Сейчас вылетит птичка!
Шрифт:
— Нет, — ответил Фольц.
— Только вы двое? — настаивал Уимс.
— Да.
Уимс легонько хлопнул в ладоши.
— Что ж, тогда пойдемте, джентльмены, и я покажу вам зеркала.
Он открыл дверь кабинета и придержал ее для гостей. Уимс внимательно наблюдал, как они выходят в холл, и с удовлетворением кивнул, когда оба детектива задрожали, словно от жуткого холода.
— Я же говорил — здесь как на Северном полюсе, — сказал гипнотизер. — Лучше оденьтесь, хотя, боюсь, это не очень поможет.
Карни и Фольц натянули
— Надо взобраться на три лестничных пролета, джентльмены, — сообщил Уимс. — Мы направляемся в бальную залу на верху дома. Зеркала там. Лифт, к сожалению, давно сломан.

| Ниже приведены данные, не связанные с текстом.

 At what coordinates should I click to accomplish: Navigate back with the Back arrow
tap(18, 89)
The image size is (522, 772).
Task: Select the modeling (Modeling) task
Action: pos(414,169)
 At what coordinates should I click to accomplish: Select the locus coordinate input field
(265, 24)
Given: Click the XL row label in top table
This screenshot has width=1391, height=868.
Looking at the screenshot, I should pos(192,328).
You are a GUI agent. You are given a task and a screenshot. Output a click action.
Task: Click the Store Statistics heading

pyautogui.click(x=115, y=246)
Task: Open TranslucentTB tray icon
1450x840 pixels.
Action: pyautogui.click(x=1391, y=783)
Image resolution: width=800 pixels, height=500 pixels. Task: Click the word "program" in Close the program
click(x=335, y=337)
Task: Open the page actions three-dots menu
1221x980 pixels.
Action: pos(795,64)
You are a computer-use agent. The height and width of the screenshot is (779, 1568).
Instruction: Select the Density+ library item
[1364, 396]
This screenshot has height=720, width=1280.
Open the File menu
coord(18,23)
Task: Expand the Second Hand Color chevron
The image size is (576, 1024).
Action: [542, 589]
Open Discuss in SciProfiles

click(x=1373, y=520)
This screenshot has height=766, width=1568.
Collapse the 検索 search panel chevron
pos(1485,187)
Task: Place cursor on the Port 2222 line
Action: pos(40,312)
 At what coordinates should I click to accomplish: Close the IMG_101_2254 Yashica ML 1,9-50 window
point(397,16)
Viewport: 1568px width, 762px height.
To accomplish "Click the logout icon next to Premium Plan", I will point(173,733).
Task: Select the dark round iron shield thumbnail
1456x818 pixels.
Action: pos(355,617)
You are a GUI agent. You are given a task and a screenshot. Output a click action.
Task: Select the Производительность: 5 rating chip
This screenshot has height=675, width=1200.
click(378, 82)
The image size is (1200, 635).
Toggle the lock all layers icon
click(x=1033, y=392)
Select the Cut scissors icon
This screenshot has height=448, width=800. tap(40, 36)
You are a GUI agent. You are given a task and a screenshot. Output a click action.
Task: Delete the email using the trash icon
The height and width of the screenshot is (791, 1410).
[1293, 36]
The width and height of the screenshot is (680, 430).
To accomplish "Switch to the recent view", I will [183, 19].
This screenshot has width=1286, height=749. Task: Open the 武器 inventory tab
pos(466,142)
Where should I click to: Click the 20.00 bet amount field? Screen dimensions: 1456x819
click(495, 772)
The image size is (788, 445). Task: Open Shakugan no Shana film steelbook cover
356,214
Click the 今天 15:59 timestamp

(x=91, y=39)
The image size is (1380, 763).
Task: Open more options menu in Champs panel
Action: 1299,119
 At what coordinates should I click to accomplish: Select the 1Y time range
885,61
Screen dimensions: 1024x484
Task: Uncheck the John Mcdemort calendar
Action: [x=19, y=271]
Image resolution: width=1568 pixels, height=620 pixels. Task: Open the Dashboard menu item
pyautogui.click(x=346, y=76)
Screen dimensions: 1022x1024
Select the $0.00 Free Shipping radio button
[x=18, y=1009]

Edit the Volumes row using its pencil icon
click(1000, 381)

Лифт был не только сломан, а и вообще отсутствовал. Лифт, обшивка стен, светильники — все, что можно было снять, унесли задолго до того, как в дом въехал Уимс. Тем не менее гипнотизер предлагал детективам, ступающим по обломкам штукатурки, восхититься убранством:
— Вот золотая комната, а это — голубая, — говорил он. — Белая кровать в форме лебедя в голубой комнате, говорят, когда-то принадлежала самой мадам де Помпадур, хотите верьте, хотите нет. Вы верите? — Гипнотизер повернулся к Фольцу.
— Вам этого не доказать, — ответил Фольц.
— Разве на этом свете можно быть в чем-то уверенным, а? — вздохнул Уимс.
Карни повторил слово в слово:
— Разве на этом свете можно быть в чем-то уверенным, а?
— Эта лестница ведет в бальную залу, — сказал Уимс.
Лестница была широкая. У основания сохранился постамент, на котором когда-то стояла скульптура. Прежние перила отсутствовали — лишь торчащая арматура указывала, где находились балясины. Теперь перилами служила прибитая к стене загнутыми гвоздями труба. Из голых ступеней торчали ковровые гвозди, на некоторых еще болтались остатки красного ворса.
— На реставрацию лестницы у меня ушла уйма средств, — сказал Уимс. — Перила я нашел в Италии. Скульптура четырнадцатого века изображает святую Екатерину Толедскую — ее я приобрел в поместье Уильяма Рэндольфа Хёрста. А ковер, по которому вы ступаете, джентльмены, был соткан по моим рисункам в иранском Кермане. Идешь как по пуховой перине, верно?
Карни и Фольц не отвечали, завороженные немыслимой роскошью, однако стали высоко задирать ноги, как будто и впрямь шагали по пуховой перине.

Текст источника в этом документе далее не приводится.